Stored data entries
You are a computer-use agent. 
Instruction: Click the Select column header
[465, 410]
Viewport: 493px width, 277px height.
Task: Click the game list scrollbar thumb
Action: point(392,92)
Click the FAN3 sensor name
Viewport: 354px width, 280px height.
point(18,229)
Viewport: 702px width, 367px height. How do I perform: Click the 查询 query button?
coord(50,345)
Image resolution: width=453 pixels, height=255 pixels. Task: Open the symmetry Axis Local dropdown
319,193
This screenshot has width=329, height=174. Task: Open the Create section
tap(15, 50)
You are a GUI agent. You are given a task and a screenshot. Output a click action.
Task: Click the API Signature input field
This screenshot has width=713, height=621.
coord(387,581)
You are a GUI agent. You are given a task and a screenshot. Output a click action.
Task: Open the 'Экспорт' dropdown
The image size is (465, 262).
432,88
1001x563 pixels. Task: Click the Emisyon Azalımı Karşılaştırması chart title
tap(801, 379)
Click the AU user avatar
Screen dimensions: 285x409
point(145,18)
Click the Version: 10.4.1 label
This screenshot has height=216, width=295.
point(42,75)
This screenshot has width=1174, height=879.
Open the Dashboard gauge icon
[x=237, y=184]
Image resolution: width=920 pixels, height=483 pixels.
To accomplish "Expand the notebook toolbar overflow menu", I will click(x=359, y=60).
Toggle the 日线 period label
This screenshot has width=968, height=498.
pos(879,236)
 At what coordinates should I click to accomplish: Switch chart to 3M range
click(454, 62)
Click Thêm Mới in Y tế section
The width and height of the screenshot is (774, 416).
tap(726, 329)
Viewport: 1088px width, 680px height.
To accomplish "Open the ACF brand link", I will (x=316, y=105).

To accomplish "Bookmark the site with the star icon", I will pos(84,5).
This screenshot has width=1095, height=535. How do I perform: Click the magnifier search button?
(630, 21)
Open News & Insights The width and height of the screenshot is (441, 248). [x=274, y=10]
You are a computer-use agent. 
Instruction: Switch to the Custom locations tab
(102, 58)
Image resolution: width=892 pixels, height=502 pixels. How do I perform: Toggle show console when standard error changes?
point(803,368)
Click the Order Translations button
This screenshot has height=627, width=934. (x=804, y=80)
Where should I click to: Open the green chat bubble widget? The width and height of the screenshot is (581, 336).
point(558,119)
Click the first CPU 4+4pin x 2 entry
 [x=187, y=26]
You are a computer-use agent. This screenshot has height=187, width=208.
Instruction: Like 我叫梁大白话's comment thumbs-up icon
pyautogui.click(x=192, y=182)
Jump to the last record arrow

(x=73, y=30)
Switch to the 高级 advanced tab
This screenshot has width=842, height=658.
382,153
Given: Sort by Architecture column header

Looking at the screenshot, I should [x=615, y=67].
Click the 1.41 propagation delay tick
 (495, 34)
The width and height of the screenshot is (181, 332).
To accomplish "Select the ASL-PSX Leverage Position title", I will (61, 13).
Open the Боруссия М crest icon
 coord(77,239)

# [WHAT TO PRODUCE]
Exactly as given, repeat every record above.

# [RESPONSE AREA]
You are a computer-use agent. 
Instruction: Click the Select column header
[465, 410]
Viewport: 493px width, 277px height.
Task: Click the game list scrollbar thumb
Action: point(392,92)
Click the FAN3 sensor name
Viewport: 354px width, 280px height.
point(18,229)
Viewport: 702px width, 367px height. How do I perform: Click the 查询 query button?
coord(50,345)
Image resolution: width=453 pixels, height=255 pixels. Task: Open the symmetry Axis Local dropdown
319,193
This screenshot has width=329, height=174. Task: Open the Create section
tap(15, 50)
You are a GUI agent. You are given a task and a screenshot. Output a click action.
Task: Click the API Signature input field
This screenshot has width=713, height=621.
coord(387,581)
You are a GUI agent. You are given a task and a screenshot. Output a click action.
Task: Open the 'Экспорт' dropdown
The image size is (465, 262).
432,88
1001x563 pixels. Task: Click the Emisyon Azalımı Karşılaştırması chart title
tap(801, 379)
Click the AU user avatar
Screen dimensions: 285x409
point(145,18)
Click the Version: 10.4.1 label
This screenshot has height=216, width=295.
point(42,75)
This screenshot has width=1174, height=879.
Open the Dashboard gauge icon
[x=237, y=184]
Image resolution: width=920 pixels, height=483 pixels.
To accomplish "Expand the notebook toolbar overflow menu", I will click(x=359, y=60).
Toggle the 日线 period label
This screenshot has width=968, height=498.
pos(879,236)
 At what coordinates should I click to accomplish: Switch chart to 3M range
click(454, 62)
Click Thêm Mới in Y tế section
The width and height of the screenshot is (774, 416).
tap(726, 329)
Viewport: 1088px width, 680px height.
To accomplish "Open the ACF brand link", I will (x=316, y=105).

To accomplish "Bookmark the site with the star icon", I will pos(84,5).
This screenshot has width=1095, height=535. How do I perform: Click the magnifier search button?
(630, 21)
Open News & Insights The width and height of the screenshot is (441, 248). [x=274, y=10]
You are a computer-use agent. 
Instruction: Switch to the Custom locations tab
(102, 58)
Image resolution: width=892 pixels, height=502 pixels. How do I perform: Toggle show console when standard error changes?
point(803,368)
Click the Order Translations button
This screenshot has height=627, width=934. (x=804, y=80)
Where should I click to: Open the green chat bubble widget? The width and height of the screenshot is (581, 336).
point(558,119)
Click the first CPU 4+4pin x 2 entry
 [x=187, y=26]
You are a computer-use agent. This screenshot has height=187, width=208.
Instruction: Like 我叫梁大白话's comment thumbs-up icon
pyautogui.click(x=192, y=182)
Jump to the last record arrow

(x=73, y=30)
Switch to the 高级 advanced tab
This screenshot has width=842, height=658.
382,153
Given: Sort by Architecture column header

Looking at the screenshot, I should [x=615, y=67].
Click the 1.41 propagation delay tick
 (495, 34)
The width and height of the screenshot is (181, 332).
To accomplish "Select the ASL-PSX Leverage Position title", I will (61, 13).
Open the Боруссия М crest icon
 coord(77,239)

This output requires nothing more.